Two data sources are used to develop our models, the first is onshore wind generation data per BZ, retrieved from the ENTSO-E Transparency Platform API. The second is weather data, used as input to the model, sourced from Open-Meteo. The data covers four years, from 2020-01-01 to 2024-12-31, at an hourly resolution. BZs have a maximum of 43,844 observations, with the minimum in this dataset being in NL at 42,004, when combined the dataset contains 36 BZs and 1.577 million observations. We then clean the data by removing NaNs, dropping 6131 values, and periods of 6 hours or more in which generation was registered as zero or static were removed, dropping 2238 values.

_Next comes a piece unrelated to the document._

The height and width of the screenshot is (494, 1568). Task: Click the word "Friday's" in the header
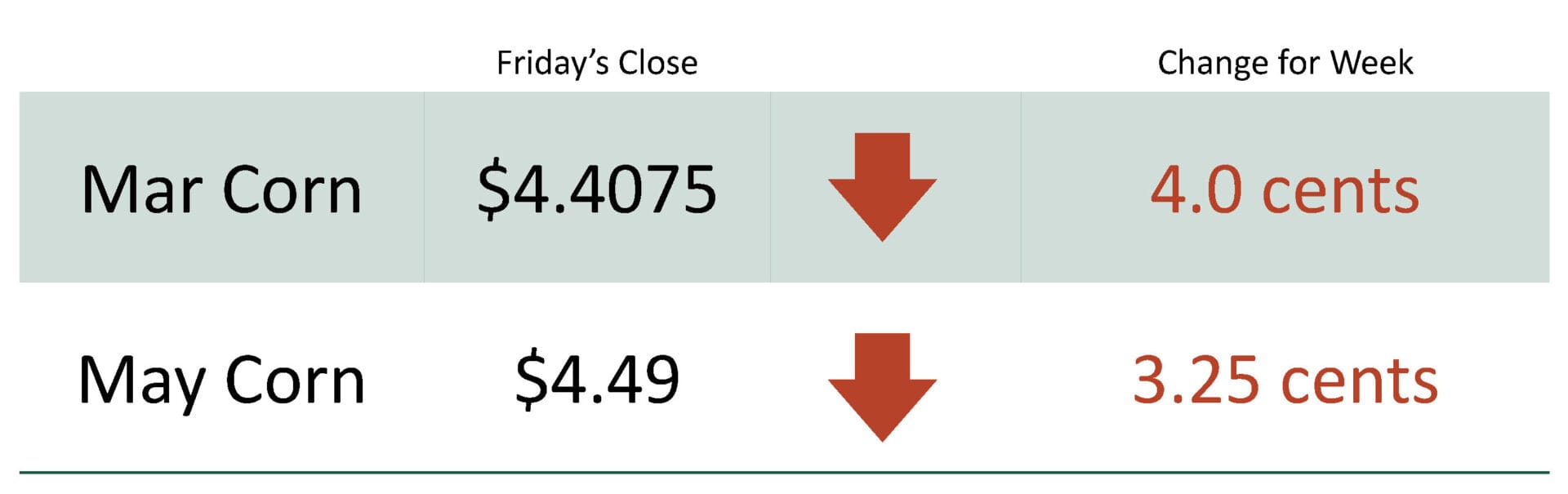coord(553,63)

We also remove extreme low generation outliers where wind speed is recorded as above the mean BZ wind speed and BZ WEP output is less than 1% of installed capacity. This removed 1,805 observations. In total, less than 1% of the data was removed and we have a final dataset of 1.567 million observations used for training, validation, and testing.
As noted in previous research13,14, changes in installed capacity over time can cause incorrect forecasts. We account for these changes using a ‘load factor’, normalising MW generation by installed capacity. This maps generation from BZs to the same scale; BZ WEP varies due to installed capacity differences, ranging from 200MW in LU to 30,000MW in ES. This also serves to de-trend generation data. Periods in which normalised generation was greater than 1 were interpolated to the mean of the day, treating 3,708 values.

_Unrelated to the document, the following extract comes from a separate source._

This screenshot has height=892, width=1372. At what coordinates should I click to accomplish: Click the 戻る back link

Finally, the set of BZs is heterogeneous in geographic size and windfarm layout so features that help control for these differences were created. First, the details of the neural network architecture used for the 36-BZ RNN and individual RNNs are provided. The model is provided as open-source but we hope that other researchers will build on the methodology developed here.
Model Architecture
As our data is time-series data, RNN architectures as in4,26 are used here. When making predictions the model outputs a full day of 24 timesteps in one sequence. We use the same architecture in our individual BZ RNNs in Experiment 2. Full model details are provided in Table 1. The 36-BZ model is significantly larger than the individual BZ models because more training data allows for a larger network to be trained without overfitting. The model is also released open source and can be accessed at our GitHub repository27.

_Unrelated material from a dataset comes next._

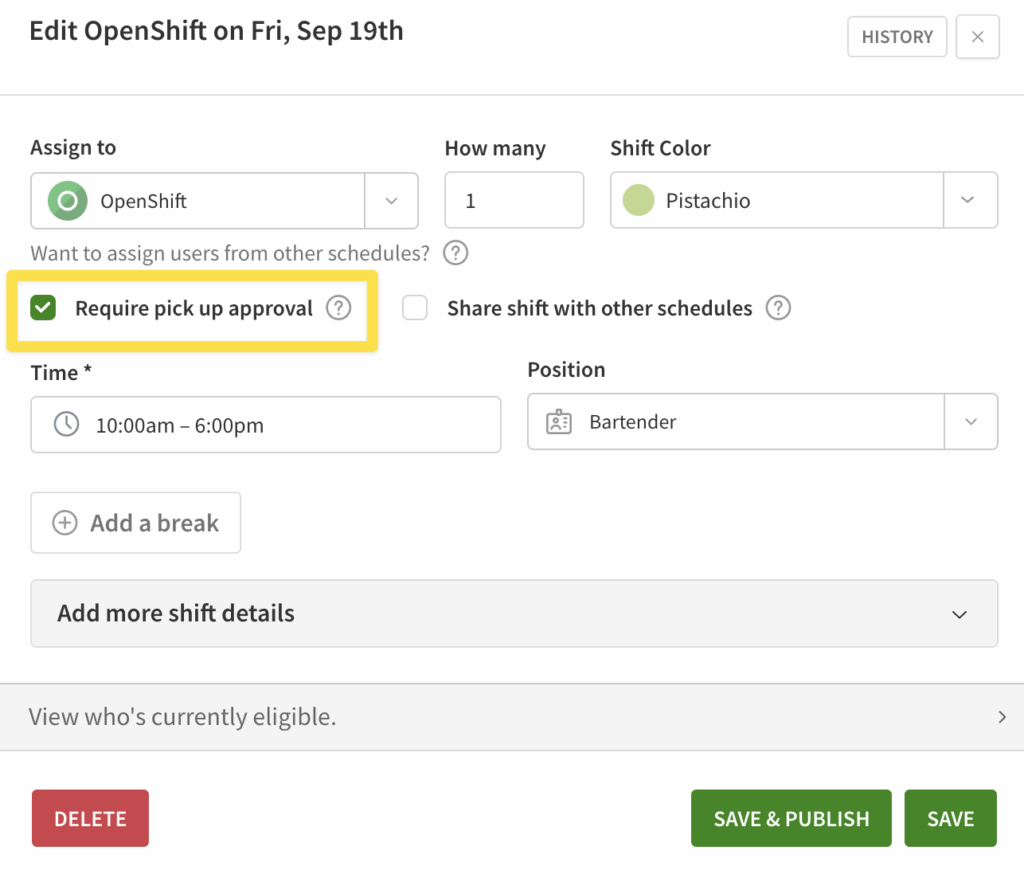This screenshot has height=870, width=1024.
Task: Click the red DELETE button
Action: click(x=90, y=819)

ENTSO-E Bidding Zone Wind Generation Data
ENTSO-E’s Transparency Platform has been referred to as ’possibly the most ambitious platform for power system data globally’28. The EU requires that market actors, such as generators, retailers and traders publish data on the platform to reduce insider trading and increase transparency. It contains generation data for all fuel types across ENTSO-E members, from Hydro to Nuclear, although this study uses only onshore WEP data. ENTSO-E has 36 member countries and 40 TSOs which are further divided into 49 BZs. Although it is one BZ, Germany has 4 ’control zones’ each managed by separate TSOs; Amprion, TenneT, TransnetBW and 50Hertz. As the largest onshore wind producer in Europe, Germany was divided into its control zones with these being treated as separate BZs in our dataset, similar to other multi-BZ countries.
BZ level hourly MW scale wind generation data was first retrieved from ENTSO-E’s open transparency platform’s API. BZs with greater than 5% missing values were excluded. The capacity data for remaining BZs was then retrieved from ENTSO-E. BZs with less than 150MWs of capacity or too few windfarms were also removed, these BZs exhibited highly dissimilar production patterns and greater instances of data errors compared to higher capacity BZs. The following BZs were removed CH, NO4, NO5, LV, SI, IS, UA, SK, RS, BK, AL, MK, IT SUD, IT NORD, and IT CNOR. A complete list of the BZs, their codes, full names and capacities can be seen in Fig. 5.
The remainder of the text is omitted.